JAKARTA (Suara Karya): Presiden Joko Widodo melantik Ali Ghufron Mukti menjadi Direktur Utama Badan Penyelenggara Jaminan Sosial (BPJS) Kesehatan periode 2021-2026 dan Achmad Yurianto sebagai Ketua Dewan Pengawas BPJS Kesehatan, di Jakarta, Senin (22/2/21).

Pelantikan berdasarkan Keputusan Presiden RI Nomor37/P Tahun2021 tentang Pengangkatan Keanggotan Dewan Pengawas dan Keanggotaan Direksi BPJS Kesehatan untuk Masa Jabatan Tahun 2021-2026 tanggal 19 Februari 2021.

Dengan demikian, kepemimpinan baru di organisasi Penyelenggara Jaminan Sosial Kesehatan tersebut resmi berjalan.

“Kami siap meneruskan langkah BPJS Kesehatan dalam memberikan pelayanan terbaik kepada seluruh peserta JKN-KIS. Tak lupa kami juga memberikan apresiasi setinggi-tingginya kepada para Direksi BPJS Kesehatan yang telah purna tugas,” kata ujar Ali Ghufron yang sebelumnua pernah menjabat sebagai Wakil Menteri Kesehatan, usai acara pelantikan.

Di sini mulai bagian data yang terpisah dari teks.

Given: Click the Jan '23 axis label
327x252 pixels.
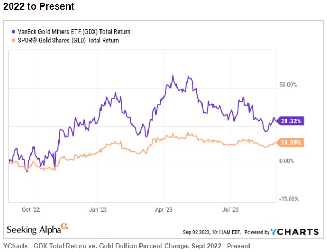Looking at the screenshot, I should pyautogui.click(x=98, y=210).
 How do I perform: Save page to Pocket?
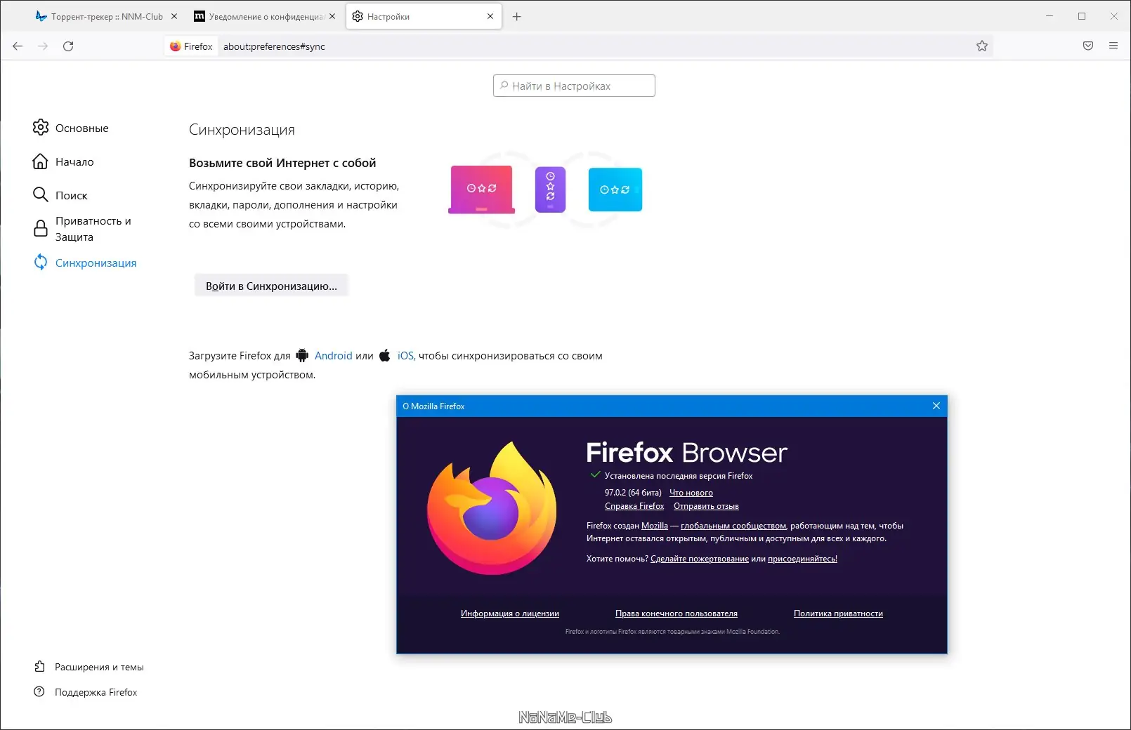(1087, 46)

Program JKN-KIS hingga saat ini menjadi top of mind pembiayaan pelayanan kesehatan di Indonesia. Karena itu, pemanfaatan program terus ditingkatkan. Hal itu sekaligus menunjukkan Progran JKN-KIS sangat dibutuhkan masyarakat.

Banyak masyarakat Indonesia yang memanfaatkan Program JKN-KIS. Untuk pelayanan kesehatan Rawat Jalan Tingkat Lanjutan (RJTL), tercatat 49,2 juta kasus di tahun 2016. Angka itu naik menjadi 69,6 juta kasus pada 2020.

Untuk pelayanan kesehatan Rawat Inap Tingkat Lanjutan (RITL), tercatat 7,6 juta kasus di tahun 2016 dan menjadi 9,03 juta kasus di tahun 2020.

“Ke depan, tentu saja ada dinamika dan tantangan tersendiri dalam mengelola JKN-KIS. Namun kami optimis, lewat kerja keras bersama, kita dapat meningkatkan kinerja menjadi lebih baik, mencapai target yang ditetapkan serta melakukan penyempurnaan di berbagai aspek,” ujarnya.

Ditambahkan, sejumlah hal yang menjadi fokus perhatian jajaran direksi baru. Pertama, fokus pada peningkatan kualitas layanan terhadap peserta sesuai customer journey, antara lain mengurai antrean di fasilitas kesehatan serta mempercepat koordinasi rujukan antar fasilitas kesehatan.

Selain juga mengoptimalkan bridging sistem informasi BPJS Kesehatan dengan layanan fasilitas kesehatan dan memperkuat upaya edukasi publik mengenai JKN-KIS.

Untuk membangun ekosistem JKN-KIS yang ideal, BPJS Kesehatan memerlukan dukungan dari berbagai pihak. Ekosistem JKN-KIS yang sehat akan tercapai bila masing-masing pemangku kepentingan melaksanakan tugas dan fungsinya dengan sebaik-baiknya.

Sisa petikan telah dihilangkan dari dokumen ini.